NHS Resolution (formerly the NHS Litigation Authority) funds the cost of mediator fees and expenses in cases where the claimant is unrepresented and where liability is admitted in whole or in part. In all other cases and in costs mediations, mediator fees are shared equally by the parties.

Since the service started, over 1,500 claims have been mediated, and until the pandemic the number of claims mediated had been increasing annually. In 2019, 81% of cases settled on the mediation day or within 28 days of the mediation (up 7% on 2018/19). Although the number of claims mediated fell in 2020/21 to 299 cases, the settlement rate remained high with 77% of the cases settling on the mediation day or within 28 days of the mediation.  

CEDR is one of four service providers to the scheme, which Rogers describes as ‘influential in other areas and walks of life’ because of its scale and success. Unlike ad hoc mediation under the CPR, ‘you have a situation where everyone is being offered mediation, so if people are looking around for a proof point – that is to say, does it work – then the proof point exists’, he says.

Virtual boost

Covid-19 has opened up new horizons for mediation. Zoom has become mediators’ preferred online platform, according to Steinfeld, and ‘anecdotally at least, settlement rates appear to be as good as in-person mediation’. Furthermore, the fact that ‘mediation can now be swiftly, and almost effortlessly, conducted online, has opened up the world to mediators in England and Wales, some of whom are concentrating on growing their international presence and practices’.

Christopher Newmark, a partner with London-based Spenser Underhill Newmark, concurs that the new virtual environment has been ‘a great boost’ but this is not confined to mediation since ‘arbitration has also proved to be very effective online’.

Nichola Evans, partner at north-east law firm Ward Hadaway, says: ‘I find that a Teams or Zoom mediation is very cost-effective and ideal for small to medium-sized disputes.
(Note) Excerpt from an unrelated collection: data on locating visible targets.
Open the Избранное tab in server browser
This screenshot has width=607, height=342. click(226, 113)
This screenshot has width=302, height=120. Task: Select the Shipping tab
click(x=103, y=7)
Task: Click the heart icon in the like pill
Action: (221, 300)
Parties can play with the format, so on smaller cases the parties can elect, say, for a half-day mediation or dispense with opening statements.’

Jackson-Stops says that remote mediation ‘makes access to mediation universally available’ and ‘less stressful for participants’, including litigants in person or those who are ‘vulnerable or are likely to feel uncomfortable in a strange office environment’.

But not everyone agrees. Foster says that it is online mediation that ‘has benefited from the Covid crisis, not mediation itself, which is still more effective face to face’.

On balance, there is little doubt that things are looking up for the sector. For Rogers, not only is commercial mediation going ‘from strength to strength’ but ‘we are also seeing the continuing journey of the professionalisation of commercial mediation’.

‘If mediation becomes a more integrated solution in dispute resolution, then we need to ensure that the mediators are properly regulated and accredited,’ says Jackson-Stops, adding that this is something that the CMC already does and is ready to work with the MoJ and others to develop this further.